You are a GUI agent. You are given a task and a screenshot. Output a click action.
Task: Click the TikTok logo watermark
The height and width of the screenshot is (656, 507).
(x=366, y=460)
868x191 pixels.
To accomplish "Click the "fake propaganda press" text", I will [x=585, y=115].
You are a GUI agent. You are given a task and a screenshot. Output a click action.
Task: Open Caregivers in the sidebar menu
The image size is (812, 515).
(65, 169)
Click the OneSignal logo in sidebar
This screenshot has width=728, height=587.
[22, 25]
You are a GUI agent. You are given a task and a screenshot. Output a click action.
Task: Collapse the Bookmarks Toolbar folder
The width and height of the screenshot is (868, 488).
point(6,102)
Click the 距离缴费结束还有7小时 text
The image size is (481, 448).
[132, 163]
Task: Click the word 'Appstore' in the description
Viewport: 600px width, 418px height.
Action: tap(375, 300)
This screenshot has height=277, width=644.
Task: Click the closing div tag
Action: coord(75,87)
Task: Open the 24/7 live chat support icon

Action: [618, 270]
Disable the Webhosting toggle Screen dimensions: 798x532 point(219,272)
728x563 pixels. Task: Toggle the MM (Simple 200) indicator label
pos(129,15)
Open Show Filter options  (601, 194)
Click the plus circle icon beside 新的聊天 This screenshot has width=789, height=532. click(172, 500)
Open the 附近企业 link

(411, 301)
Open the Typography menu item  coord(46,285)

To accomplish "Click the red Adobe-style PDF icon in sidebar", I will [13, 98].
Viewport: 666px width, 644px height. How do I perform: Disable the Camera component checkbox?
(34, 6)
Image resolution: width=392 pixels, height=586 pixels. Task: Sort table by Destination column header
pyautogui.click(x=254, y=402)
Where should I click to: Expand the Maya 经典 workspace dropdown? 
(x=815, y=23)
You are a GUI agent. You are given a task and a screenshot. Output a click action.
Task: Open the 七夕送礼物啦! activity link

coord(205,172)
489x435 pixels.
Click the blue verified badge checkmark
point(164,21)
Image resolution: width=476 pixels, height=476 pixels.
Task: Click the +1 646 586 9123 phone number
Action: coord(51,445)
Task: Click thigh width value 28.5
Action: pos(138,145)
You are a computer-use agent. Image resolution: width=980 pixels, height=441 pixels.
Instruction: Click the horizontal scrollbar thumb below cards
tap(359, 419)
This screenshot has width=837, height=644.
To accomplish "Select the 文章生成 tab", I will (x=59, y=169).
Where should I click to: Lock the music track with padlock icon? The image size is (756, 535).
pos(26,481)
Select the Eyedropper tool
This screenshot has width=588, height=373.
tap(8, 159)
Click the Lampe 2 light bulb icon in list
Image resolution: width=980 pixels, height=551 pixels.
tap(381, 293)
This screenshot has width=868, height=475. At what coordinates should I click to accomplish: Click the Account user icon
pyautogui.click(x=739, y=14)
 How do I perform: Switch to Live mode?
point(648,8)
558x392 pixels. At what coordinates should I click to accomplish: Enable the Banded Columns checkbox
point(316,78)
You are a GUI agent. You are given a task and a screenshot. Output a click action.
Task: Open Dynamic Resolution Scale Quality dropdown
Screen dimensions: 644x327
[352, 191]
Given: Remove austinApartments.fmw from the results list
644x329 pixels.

Exercise directions: The line with "Click the Lampe 2 light bulb icon in list" and every line after it up to the end of the entries: output those exactly, and only those.

Response area:
Click the Lampe 2 light bulb icon in list
Image resolution: width=980 pixels, height=551 pixels.
tap(381, 293)
This screenshot has width=868, height=475. At what coordinates should I click to accomplish: Click the Account user icon
pyautogui.click(x=739, y=14)
 How do I perform: Switch to Live mode?
point(648,8)
558x392 pixels. At what coordinates should I click to accomplish: Enable the Banded Columns checkbox
point(316,78)
You are a GUI agent. You are given a task and a screenshot. Output a click action.
Task: Open Dynamic Resolution Scale Quality dropdown
Screen dimensions: 644x327
[352, 191]
Given: Remove austinApartments.fmw from the results list
644x329 pixels.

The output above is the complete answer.